_PROBLEMS TO WORK ON:_
1) From the comment thread on pedestrian safety, before the data, list every kind of animal that is mentioned.
2) Please carry the comment thread on pedestrian safety forward from where it stops, before the data.
DOCUMENT EXCERPT Block Start
I agree drivers got crazy after the pandemic. I haven't been in the bay area since then and maybe my remembered experience just doesn't exist anymore.

[–] [email protected] 8 points 3 weeks ago

I almost got nailed by a city bus on 5th and Market in SF after the green walk signal turned on. Somebody literally grabbed my jacket and pulled me back and maybe saved my life.

[–] [email protected] 1 points 3 weeks ago (1 children)

Half a block seems really close unless it's a huge block or they're going really slowly to begin with

[–] paysrenttobirds 1 points 3 weeks ago

Oh I just mean ample space the details vary, as you say.

[–] [email protected] 24 points 3 weeks ago (1 children)

The most braindead article ever...

"People die from leopards attacks, leopards say people should be more careful"

[–] [email protected] 6 points 3 weeks ago

I mean, there are plenty of warnings and advice on how to do things like hike through bear or cougar country. Someone who gets mauled trying to pet a bear cub isn't going to get much sympathy.

[–] [email protected] 22 points 3 weeks ago (1 children)

Well, an argument that would fly over their heads is that this "daylighting" rule is in place in more than half of the world.

So maybe there’s a good reason ?

[–] [email protected] 6 points 3 weeks ago (1 children)

It's such a common-sense rule that it'd never occurred to me that such a developped country wouldn't have it.

[–] [email protected] 5 points 3 weeks ago

America's more of a developed company than it is a developed country, and the CEOs don't work for the employees.

[–] [email protected] 14 points 3 weeks ago* (last edited 3 weeks ago)

Lmao. No. Where I live drivers have no problem going right though the crosswalks while people are in them.

I thought they were going to talk about the people who cross at random places, wearing dark clothing, at night. But no they chose to complain about the people crossing correctly who get harassed by cars.

[–] [email protected] 13 points 3 weeks ago (1 children)
DOCUMENT EXCERPT Block End
DATASET RECORDS Block Start
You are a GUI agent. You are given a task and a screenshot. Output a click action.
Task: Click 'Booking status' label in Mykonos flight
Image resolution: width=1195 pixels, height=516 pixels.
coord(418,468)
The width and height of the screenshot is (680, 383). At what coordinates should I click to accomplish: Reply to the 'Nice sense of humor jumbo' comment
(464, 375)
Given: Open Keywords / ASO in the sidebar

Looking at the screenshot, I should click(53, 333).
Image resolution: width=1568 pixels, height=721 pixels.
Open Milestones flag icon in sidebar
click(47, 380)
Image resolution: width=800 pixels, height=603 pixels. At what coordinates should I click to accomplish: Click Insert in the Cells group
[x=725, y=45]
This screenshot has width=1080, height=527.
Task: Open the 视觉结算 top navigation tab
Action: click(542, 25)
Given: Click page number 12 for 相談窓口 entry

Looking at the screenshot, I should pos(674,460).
DATASET RECORDS Block End
DATASET RECORDS Block Start
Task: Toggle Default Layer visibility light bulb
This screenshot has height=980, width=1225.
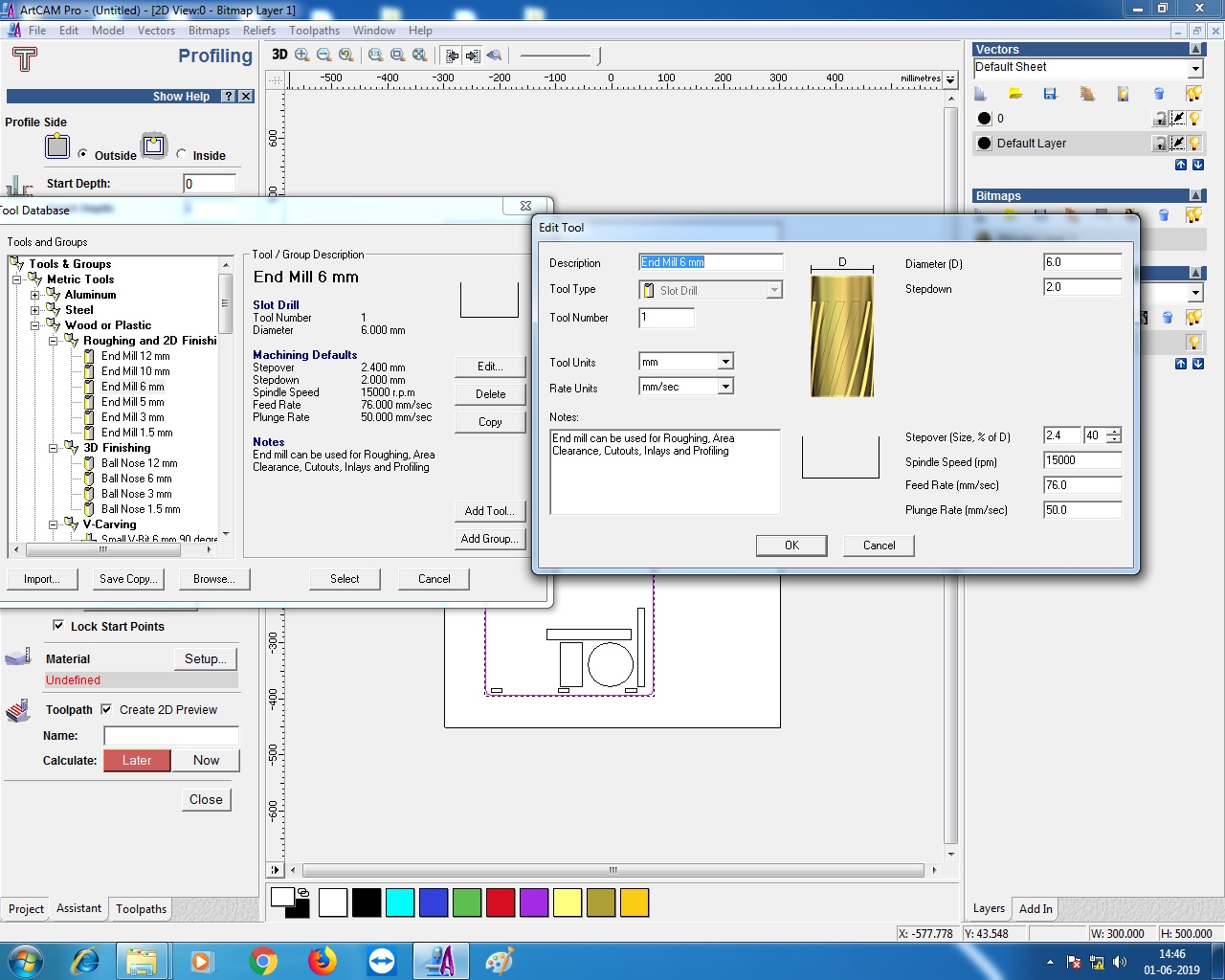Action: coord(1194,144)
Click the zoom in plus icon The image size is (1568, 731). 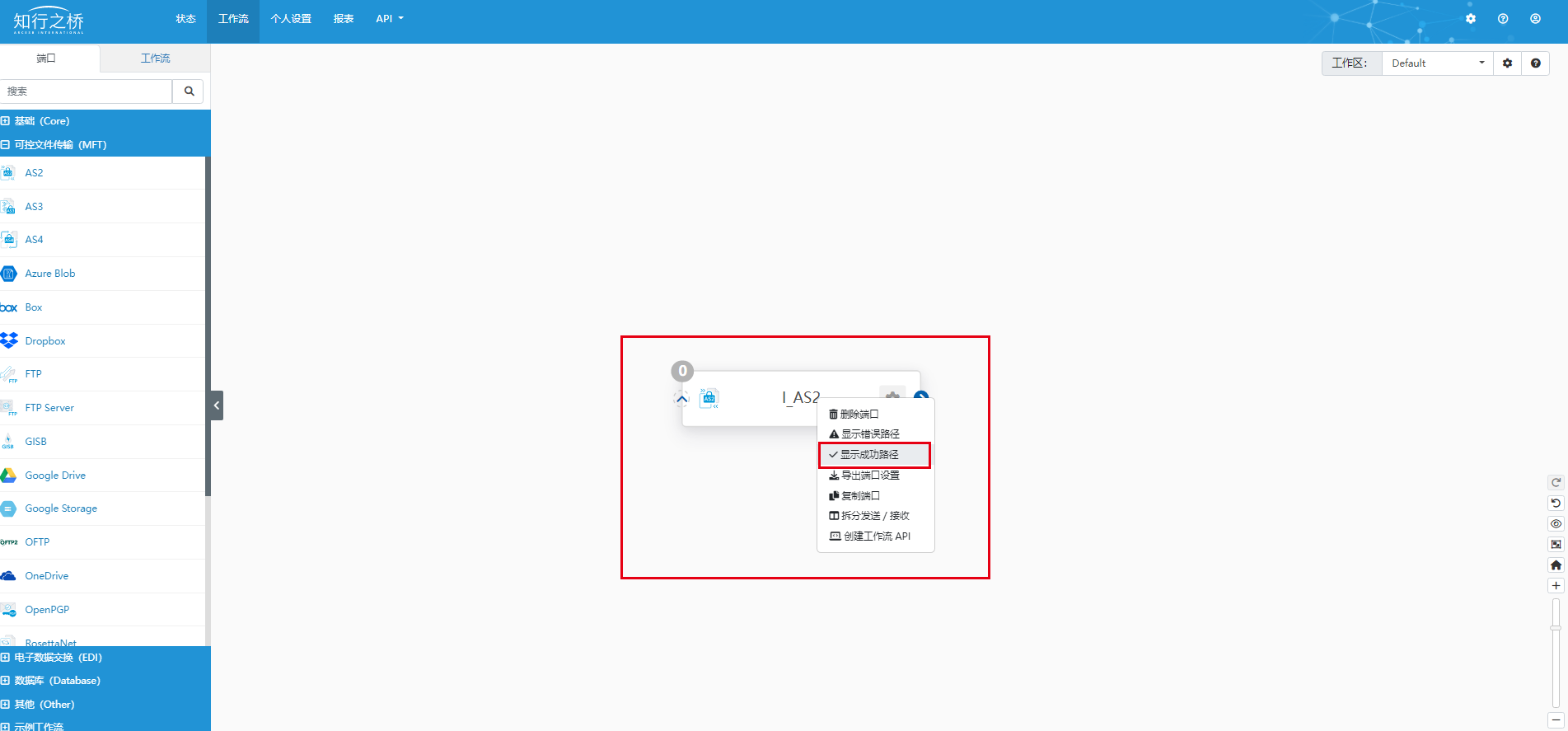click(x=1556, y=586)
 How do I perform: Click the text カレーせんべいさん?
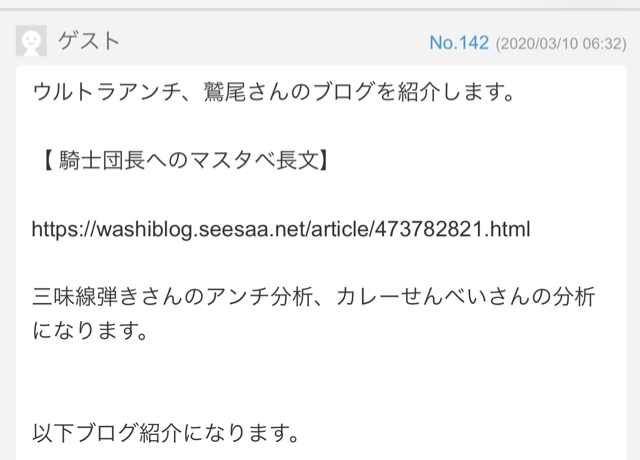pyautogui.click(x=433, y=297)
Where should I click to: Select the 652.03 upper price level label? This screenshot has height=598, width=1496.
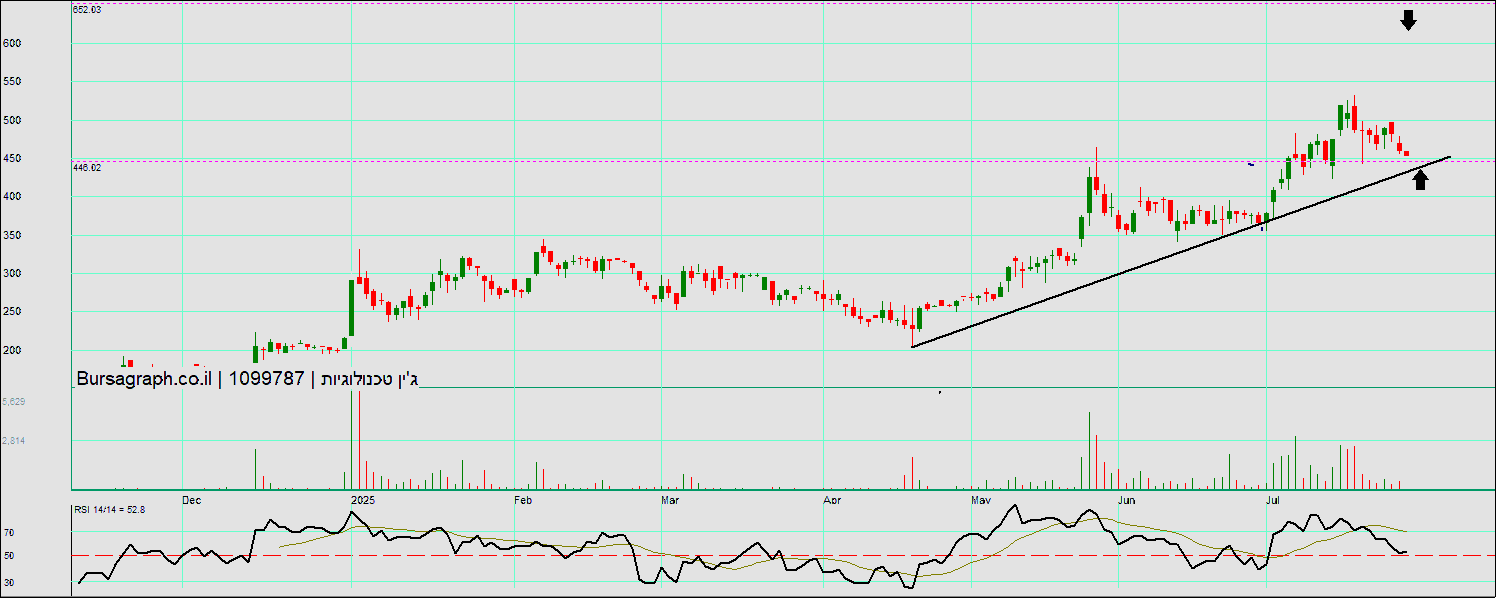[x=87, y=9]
DATASET RECORDS Block End
DATASET RECORDS Block Start
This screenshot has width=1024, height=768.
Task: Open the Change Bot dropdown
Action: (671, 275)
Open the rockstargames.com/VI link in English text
DATASET RECORDS Block End
_ANSWERS FOR THE TASKS:_
1) leopards, bears, cougars

2)
The beating heart of American progressiveism: San Fransisco where the residents would rather kill the poor than inconvenience everyone else. If only you could patch a caved in skull with a pussy hat...

[–] [email protected] 3 points 3 weeks ago (1 children)

This article is because san francisco is actually trying to address pedestrian fatalities instead of just writing them off as the cost of modernity. Most of the article is from reactionaries, who may not even live here, mad about progressive, at least by American standards, policies that the city is implementing like daylighting.

You could live in a socialist utopia and you could still find people to quote saying they liked it back when the poor knew there place.

San francisco isn't perfect but it's still miles ahead of almost every city in America. That may be a low bar but it's something.

[–] zalgotext 3 points 3 weeks ago

I hear you, but the article is full of dissenting opinions and quotes from people that disagree with what should be a very common sense policy. Like, why even give a platform to someone who says stuff like “If someone doesn’t die because of it, we will never know, while the living have to suffer"? Why disingenuously portray the issue of pedestrian deaths as some back and forth battle between two equal parties, instead of the incredibly one sided bullying it really is?

[–] [email protected] 3 points 3 weeks ago (1 children)
[–] [email protected] 2 points 3 weeks ago

It sounds like satire, but it might just be 2024.